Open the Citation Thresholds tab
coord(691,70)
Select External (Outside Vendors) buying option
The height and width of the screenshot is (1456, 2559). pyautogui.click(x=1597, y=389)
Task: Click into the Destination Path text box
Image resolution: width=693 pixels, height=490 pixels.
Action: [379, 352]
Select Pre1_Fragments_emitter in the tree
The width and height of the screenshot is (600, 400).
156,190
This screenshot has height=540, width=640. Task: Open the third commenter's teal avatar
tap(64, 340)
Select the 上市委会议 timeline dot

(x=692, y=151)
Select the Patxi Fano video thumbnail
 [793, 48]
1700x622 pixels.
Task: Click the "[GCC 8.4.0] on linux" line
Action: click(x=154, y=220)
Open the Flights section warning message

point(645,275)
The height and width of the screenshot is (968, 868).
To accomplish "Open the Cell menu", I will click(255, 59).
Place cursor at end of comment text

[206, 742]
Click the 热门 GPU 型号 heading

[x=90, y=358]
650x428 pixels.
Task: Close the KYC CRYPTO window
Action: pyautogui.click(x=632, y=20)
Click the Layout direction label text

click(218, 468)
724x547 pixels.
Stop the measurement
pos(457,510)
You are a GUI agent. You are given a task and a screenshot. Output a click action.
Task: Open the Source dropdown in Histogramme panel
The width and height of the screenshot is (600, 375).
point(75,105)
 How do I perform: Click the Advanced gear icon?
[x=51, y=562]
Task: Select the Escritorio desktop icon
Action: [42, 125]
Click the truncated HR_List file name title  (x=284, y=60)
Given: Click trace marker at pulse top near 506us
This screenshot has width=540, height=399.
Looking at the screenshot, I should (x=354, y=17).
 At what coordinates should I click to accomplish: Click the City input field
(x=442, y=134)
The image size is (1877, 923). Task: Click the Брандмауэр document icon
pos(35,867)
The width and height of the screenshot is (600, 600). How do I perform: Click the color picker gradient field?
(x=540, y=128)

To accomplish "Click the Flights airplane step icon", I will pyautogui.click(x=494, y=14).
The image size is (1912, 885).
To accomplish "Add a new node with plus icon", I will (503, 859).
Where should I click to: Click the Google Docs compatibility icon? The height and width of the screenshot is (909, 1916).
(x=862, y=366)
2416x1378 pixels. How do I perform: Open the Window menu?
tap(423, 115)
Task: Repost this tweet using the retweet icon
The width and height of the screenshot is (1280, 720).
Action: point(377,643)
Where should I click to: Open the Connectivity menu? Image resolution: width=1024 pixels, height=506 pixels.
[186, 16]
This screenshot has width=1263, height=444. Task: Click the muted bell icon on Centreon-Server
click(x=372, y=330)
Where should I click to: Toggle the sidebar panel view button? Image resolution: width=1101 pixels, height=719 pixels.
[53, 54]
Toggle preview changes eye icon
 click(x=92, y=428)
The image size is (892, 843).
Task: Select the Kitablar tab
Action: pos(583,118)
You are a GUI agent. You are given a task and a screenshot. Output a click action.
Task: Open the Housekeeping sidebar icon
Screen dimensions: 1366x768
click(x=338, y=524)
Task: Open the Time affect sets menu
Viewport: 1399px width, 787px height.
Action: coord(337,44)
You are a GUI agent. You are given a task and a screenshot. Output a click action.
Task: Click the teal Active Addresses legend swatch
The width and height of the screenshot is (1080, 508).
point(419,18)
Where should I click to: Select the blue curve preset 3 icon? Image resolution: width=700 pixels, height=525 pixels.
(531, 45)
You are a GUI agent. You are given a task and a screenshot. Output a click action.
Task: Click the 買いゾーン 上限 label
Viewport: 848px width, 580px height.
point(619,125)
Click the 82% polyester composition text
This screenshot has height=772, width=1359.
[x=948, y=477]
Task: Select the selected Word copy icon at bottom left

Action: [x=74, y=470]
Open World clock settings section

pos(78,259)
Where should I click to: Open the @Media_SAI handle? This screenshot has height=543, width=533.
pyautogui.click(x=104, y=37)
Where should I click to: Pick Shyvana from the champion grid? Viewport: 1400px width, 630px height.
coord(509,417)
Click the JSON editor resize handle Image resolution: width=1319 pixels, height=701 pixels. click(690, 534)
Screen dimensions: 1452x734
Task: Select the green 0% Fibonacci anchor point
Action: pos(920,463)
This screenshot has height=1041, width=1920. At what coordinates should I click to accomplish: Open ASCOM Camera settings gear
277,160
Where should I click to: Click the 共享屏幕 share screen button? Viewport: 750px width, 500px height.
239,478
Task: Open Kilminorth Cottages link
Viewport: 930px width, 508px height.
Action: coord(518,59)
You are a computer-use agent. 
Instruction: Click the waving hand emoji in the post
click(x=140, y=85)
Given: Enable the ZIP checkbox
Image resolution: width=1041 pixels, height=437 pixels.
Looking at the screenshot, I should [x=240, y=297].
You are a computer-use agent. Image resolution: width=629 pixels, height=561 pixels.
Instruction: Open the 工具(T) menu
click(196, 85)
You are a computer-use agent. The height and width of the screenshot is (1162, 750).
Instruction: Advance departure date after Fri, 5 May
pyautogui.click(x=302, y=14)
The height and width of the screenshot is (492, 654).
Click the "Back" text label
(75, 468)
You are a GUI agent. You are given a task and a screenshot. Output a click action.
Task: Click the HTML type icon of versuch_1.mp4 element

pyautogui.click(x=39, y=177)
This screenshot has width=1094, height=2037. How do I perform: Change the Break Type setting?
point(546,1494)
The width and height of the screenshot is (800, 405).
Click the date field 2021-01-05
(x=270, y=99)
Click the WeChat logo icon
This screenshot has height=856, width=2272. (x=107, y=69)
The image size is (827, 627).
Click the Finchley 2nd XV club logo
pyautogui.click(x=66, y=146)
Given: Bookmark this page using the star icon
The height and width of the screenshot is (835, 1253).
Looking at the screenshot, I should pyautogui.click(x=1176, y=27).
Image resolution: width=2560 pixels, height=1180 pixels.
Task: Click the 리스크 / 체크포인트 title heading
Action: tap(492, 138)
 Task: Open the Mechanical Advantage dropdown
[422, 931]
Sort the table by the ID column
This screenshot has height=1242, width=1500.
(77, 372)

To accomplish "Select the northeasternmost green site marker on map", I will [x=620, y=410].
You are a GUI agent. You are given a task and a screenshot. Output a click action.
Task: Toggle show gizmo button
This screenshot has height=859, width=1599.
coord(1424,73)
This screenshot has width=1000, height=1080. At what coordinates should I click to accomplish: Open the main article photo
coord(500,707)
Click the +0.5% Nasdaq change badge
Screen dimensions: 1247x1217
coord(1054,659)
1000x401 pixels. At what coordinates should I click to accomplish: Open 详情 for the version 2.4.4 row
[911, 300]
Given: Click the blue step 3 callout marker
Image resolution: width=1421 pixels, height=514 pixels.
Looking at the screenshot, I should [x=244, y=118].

* **WORK TO BE COMPLETED**:
Where the material contains a line with "will", return that line.

* **YOUR SOLUTION**:
To accomplish "Open the Cell menu", I will click(255, 59).
To accomplish "Click the Flights airplane step icon", I will pyautogui.click(x=494, y=14).
To accomplish "Add a new node with plus icon", I will (503, 859).
To accomplish "Select the northeasternmost green site marker on map", I will [x=620, y=410].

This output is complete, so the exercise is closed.